[Goals]
**a)** In the Veteran's Day show-and-tell thread, what bike did Glenn Rhein pick up on Thursday?
**b)** Reproduce the part of the Veteran's Day show-and-tell thread between "To be fair,the" and "and mt neighbor!", inclusive.

# Sunday's Show and Tell...11/12/17...Veteran's Day



## jd56 (Nov 12, 2017)

First off, Thank You for your service to all our Service Men and Women.

Let's see what relics you have found from the past week.
Whether it be bike related or not.
Please include pictures as we do love pictures!


Sent from my SM-G955U using Tapatalk


----------



## Dan the bike man (Nov 12, 2017)

I'm not showing the bikes I bought until next week and I have them home. Here's a few things I picked up. Lights to finish 3 bikes, my second Roy Cooper, and Glidacycle signs.


----------



## bikesnbuses (Nov 12, 2017)

Which Im going to wear when I ride the bike I got at that estate sale also! 



 

 

To be fair,the ONLY reason I scored this bike is because my neighbor called me and told me his (and my) friend saw this at an estate(Before the sale) right next door to him.
BIG props went to him and mt neighbor!


----------



## Glenn Rhein (Nov 12, 2017)

Picked this up Thursday, nice original two-tone paint Elgin. (Needs a tank if anyone has one) it was more than $75


----------



## Freqman1 (Nov 12, 2017)

[Listing]

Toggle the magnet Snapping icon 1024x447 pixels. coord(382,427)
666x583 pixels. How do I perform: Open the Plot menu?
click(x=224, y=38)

==

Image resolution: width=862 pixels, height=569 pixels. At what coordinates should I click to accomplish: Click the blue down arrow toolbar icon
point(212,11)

[Task-by-task answers]
**a)** An Elgin with nice original two-tone paint.

**b)**
To be fair,the ONLY reason I scored this bike is because my neighbor called me and told me his (and my) friend saw this at an estate(Before the sale) right next door to him.
BIG props went to him and mt neighbor!